Graduates of the MSIM program appear as coauthors with Assistant Professor Kevin Desouza on four recently published and forthcoming papers.
Nina Yuttapongsontorn (MSIM 2007), along with collaborators Dr. Desouza and Prof. Ashley Braganza (formerly of Cranfield School of Management and now with Brunel Business School in the UK), co-wrote a case study entitled "Complexities of Large-Scale Technology Project Failure: A Forensic Analysis of the Seattle Popular Monorail Authority." Published in the March 2008 issue of Public Performance and Management Review, the paper critically analyzes the Seattle Monorail Project "through the lens of stakeholder theory." The authors develop several propositions concerning stakeholders that pertain to large-scale technology projects. They propose that organizations in charge of such projects are more likely to implement them successfully if they understand, monitor and work to influence stakeholder dynamics.
The Winter 2007 issue of Business Strategy Review, published by the London Business School, carries an article by Bryce Smart (MSIM 2008) and Dr.
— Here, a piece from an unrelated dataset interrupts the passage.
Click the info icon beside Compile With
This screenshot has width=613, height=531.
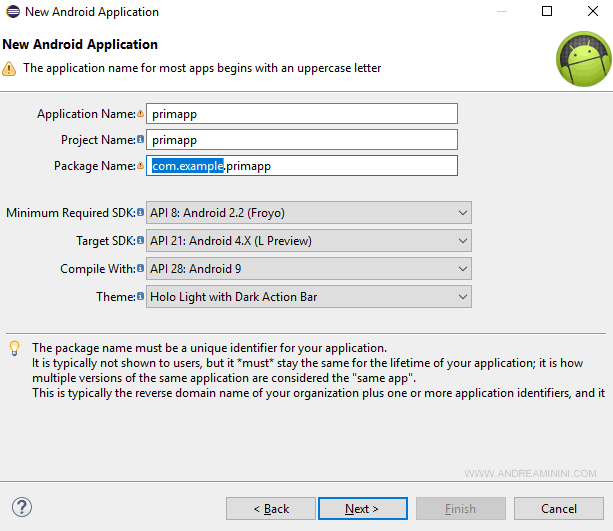141,269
Desouza: "Overcoming Technology Resistance." Information technology managers in small- to medium-sized enterprises (SMEs), say Smart and Desouza, should apply specific techniques to get employees to embrace innovation. Their "ten lessons" for the SME manager encompass defining success at both the strategic and the operational levels, understanding how to motivate employees, and using reinforcement appropriate to the employee's behavior.
Two other articles by Dr. Desouza and recent iSchool graduates will appear in upcoming issues of Business Information Review. Peter Ellis (MSIM 2009) coauthored "On Information Management, Environmental Sustainability and Cradle to Cradle Mentalities," which aims at integrating environmental sustainability and information management so that they reinforce each other, an approach Desouza calls "Green IT" in his blog. Jongmin Moon (MSIM 2009) shares authorship with Desouza on another forthcoming article in the same journal, "Customer-Managed Knowledge Factories." Moon and Desouza note that customers are now managing knowledge from external sources in a way that benefits organizations. The best organizations, the authors argue, will find ways to promote such customer-driven "knowledge factories" rather than trying to impose control from the top down.
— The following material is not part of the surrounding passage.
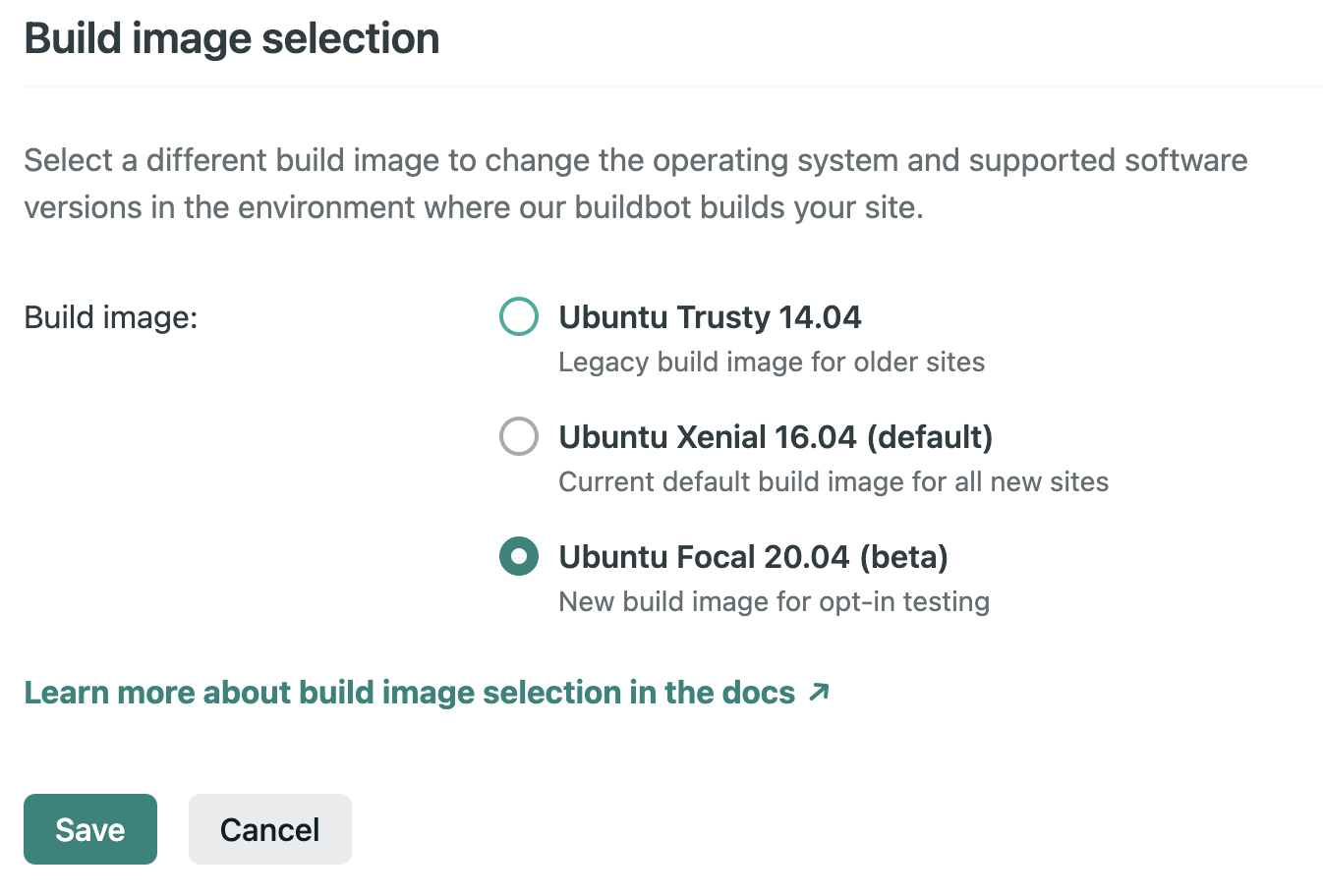Click the Build image selection heading
Screen dimensions: 1323x896
[x=232, y=37]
Full citations for the articles:
Yuttapongsontorn, N., Desouza, K.C., and Braganza, A. "Complexities of Large-Scale Technology Project Failure: A Forensic Analysis of the Seattle Popular Monorail Authority," Public Performance & Management Review, 31 (3), 2008, 443-478.
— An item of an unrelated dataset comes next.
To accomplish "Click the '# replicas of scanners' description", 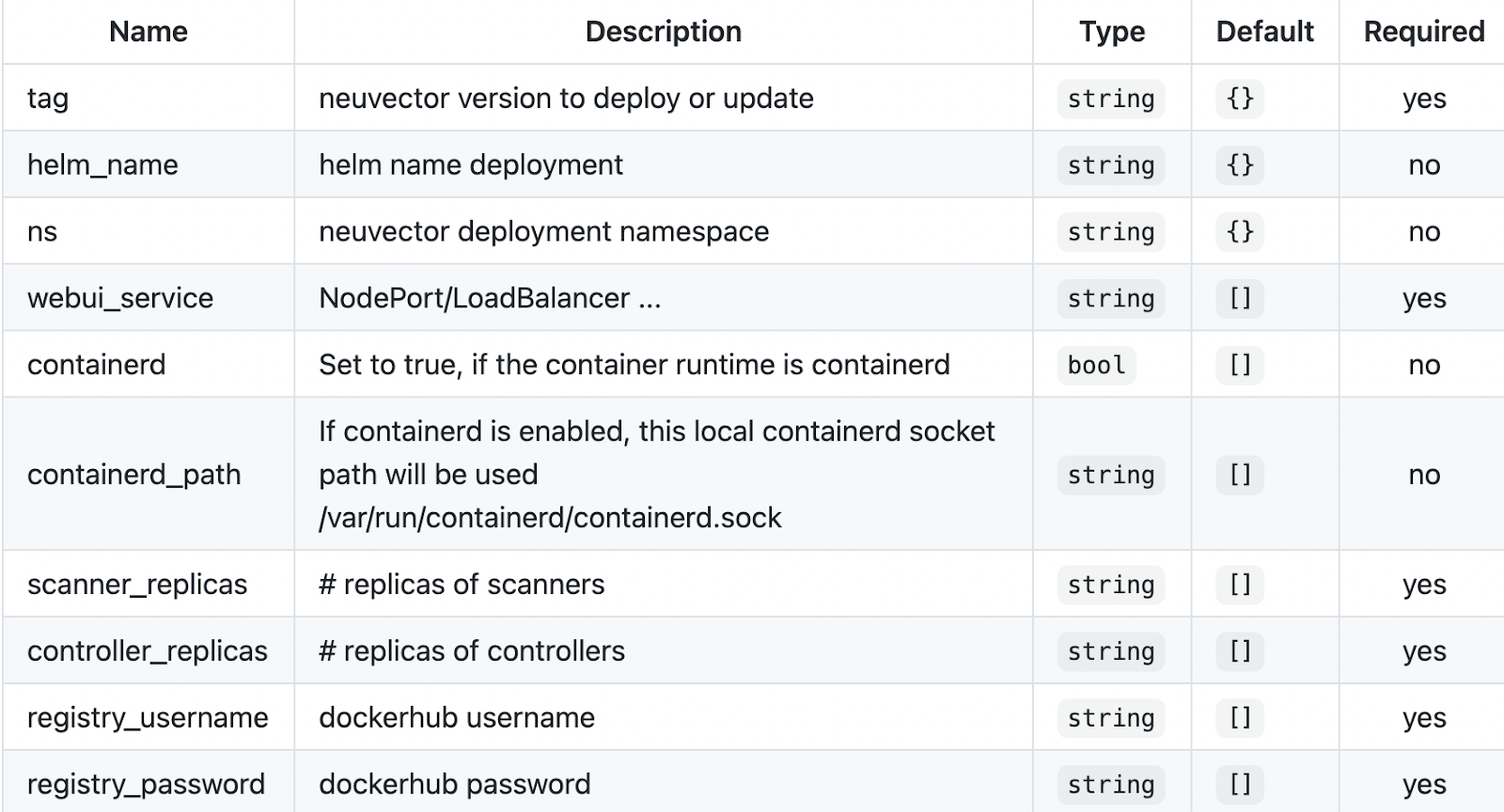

Smart, B.A., and Desouza, K.C. "Overcoming Technology Resistance," Business Strategy Review, 18(4), 2007, 25-28.
Moon, J., and Desouza, K.C. "Customer-Managed Knowledge Factories," Business Information Review, Forthcoming.
Ellis, P.C., and Desouza, K.C. "On Information Management, Environmental Sustainability and Cradle to Cradle Mentalities," Business Information Review, Forthcoming.